The recent comedian and businessman Sammy Kioko dispute with Machakos County has once again exposed a dangerous but deeply entrenched problem within Kenya’s devolved governance system: counties entering into contracts without the financial capacity to honour them.
While public attention often focuses on individual disputes between counties and suppliers, the broader issue is systemic. Counties continue to accumulate billions of shillings in pending bills owed to contractors, consultants, and small businesses that have delivered goods and services. This is no longer an accounting issue. It is becoming a governance, economic, and credibility crisis.
As of June 30, 2025, county governments collectively reported approximately Sh183 billion in pending bills. Of this amount, Sh130.8 billion relates to recurrent expenditure while Sh52.2 billion is tied to development projects.
Nairobi County alone accounts for more than Sh86.8 billion in outstanding obligations, with counties such as Kilifi, Machakos, and Kiambu also carrying significant debt burdens.
Behind these numbers are real businesses and livelihoods.

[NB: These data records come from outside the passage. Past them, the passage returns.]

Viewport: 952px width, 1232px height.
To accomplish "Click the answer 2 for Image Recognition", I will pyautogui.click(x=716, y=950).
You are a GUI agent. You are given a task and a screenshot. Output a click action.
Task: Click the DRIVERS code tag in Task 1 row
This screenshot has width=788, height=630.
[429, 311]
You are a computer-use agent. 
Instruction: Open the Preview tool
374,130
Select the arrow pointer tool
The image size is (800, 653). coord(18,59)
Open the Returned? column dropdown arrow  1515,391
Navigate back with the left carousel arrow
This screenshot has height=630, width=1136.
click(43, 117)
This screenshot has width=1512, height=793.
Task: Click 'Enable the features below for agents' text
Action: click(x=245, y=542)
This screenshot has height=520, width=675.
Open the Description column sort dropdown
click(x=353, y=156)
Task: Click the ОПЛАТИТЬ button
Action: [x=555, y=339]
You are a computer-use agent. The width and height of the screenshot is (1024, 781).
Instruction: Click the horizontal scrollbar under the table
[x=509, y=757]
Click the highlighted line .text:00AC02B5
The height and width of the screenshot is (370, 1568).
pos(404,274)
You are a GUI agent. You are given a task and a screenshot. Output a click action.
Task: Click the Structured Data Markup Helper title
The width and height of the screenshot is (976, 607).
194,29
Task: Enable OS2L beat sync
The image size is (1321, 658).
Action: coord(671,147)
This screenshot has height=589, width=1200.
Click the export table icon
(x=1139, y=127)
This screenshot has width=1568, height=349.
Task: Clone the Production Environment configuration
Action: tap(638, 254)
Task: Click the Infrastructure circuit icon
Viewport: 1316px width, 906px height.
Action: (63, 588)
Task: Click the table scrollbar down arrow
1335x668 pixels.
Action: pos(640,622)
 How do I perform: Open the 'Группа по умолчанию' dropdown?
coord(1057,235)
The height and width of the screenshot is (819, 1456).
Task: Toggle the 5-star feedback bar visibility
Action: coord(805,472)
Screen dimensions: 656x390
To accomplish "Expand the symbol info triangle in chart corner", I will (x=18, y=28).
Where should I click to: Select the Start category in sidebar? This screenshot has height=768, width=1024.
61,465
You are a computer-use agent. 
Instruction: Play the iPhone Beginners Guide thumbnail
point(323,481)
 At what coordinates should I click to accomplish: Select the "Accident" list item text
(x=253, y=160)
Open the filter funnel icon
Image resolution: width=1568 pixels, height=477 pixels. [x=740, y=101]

Thousands of small businesses, consultants, contractors, and service providers continue to suffer because counties delay or fail to honour payment obligations. Many of these businesses take loans, mobilise workers, purchase materials, and commit operational resources based on signed county contracts.
When payments delay for months or years, businesses experience cash flow crises, layoffs, loan defaults, and in many cases collapse entirely. Families suffer, jobs disappear, and investor confidence weakens.
The ripple effect extends beyond suppliers. Delayed county payments weaken local economies, affect banking sector exposure, discourage investment in public projects, and erode trust in government procurement systems. What is particularly worrying is that this problem has persisted since the onset of devolution in 2013.
Every election cycle introduces new county administrations, but the financial culture often remains unchanged. Incoming governments inherit pending bills from previous administrations while simultaneously launching new projects and issuing fresh tenders. As a result, liabilities continue to grow faster than counties can realistically settle them.
At the centre of this crisis is poor and, in some cases, careless financial planning.
Many counties issue tenders without having adequate cash reserves, secured financing, or realistic visibility on where the money will come from. Procurement commitments are often made ahead of actual revenue availability or lawful appropriation.
In simple terms, counties are spending money they do not yet have.
This undermines the principles of prudent public finance management under the Constitution and the Public Finance Management Act, which require public expenditure to be anchored on approved budgets and lawful appropriations.
Counties should, therefore, only enter into contracts that are fully supported by budget allocations and realistic revenue projections.
Yet political pressure to launch visible projects, satisfy competing interests, or demonstrate development progress often overrides fiscal discipline. Counties end up prioritising political optics over financial sustainability.
The result is predictable: ballooning pending bills, stalled projects, court battles, and financial distress for businesses.
The Senate Committee on County Public Accounts and Investments has already raised alarm over the growing backlog of pending bills and directed counties to prioritise debt settlement before initiating new expenditures. Some legislators have even proposed freezing new county projects in the 2026/2027 financial year until outstanding obligations are addressed.
These conversations are necessary, but Kenya now requires stronger and more enforceable reforms.
First, county procurement must be strictly tied to approved budgets and appropriation laws. Counties should be prohibited from issuing tenders or signing contracts unless funding has already been secured and legally appropriated.
Second, accounting officers who commit counties to unfunded expenditures should face personal accountability under public finance laws. There must be consequences for reckless financial commitments that expose taxpayers and businesses to avoidable losses.
Third, counties should adopt transparent procurement and payment tracking systems that allow suppliers and oversight institutions to monitor project commitments and payment status in real time.
Most importantly, Kenya must institutionalise a culture of fiscal discipline within devolved governance.
Devolution was created to accelerate development and bring services closer to wananchi. But without responsible financial management, it risks becoming a cycle of unsustainable debt, incomplete projects, and broken trust between government and the private sector.
The Kioko matter should therefore not be viewed as an isolated incident. It is a warning sign of a much larger structural problem that demands urgent attention.
If county governments are serious about supporting local businesses, protecting taxpayers, and restoring confidence in public procurement, then the principle must be clear:
Counties should only contract within approved budgets and available resources.
In public finance, as in business, there should be one guiding rule: No budget, no contract.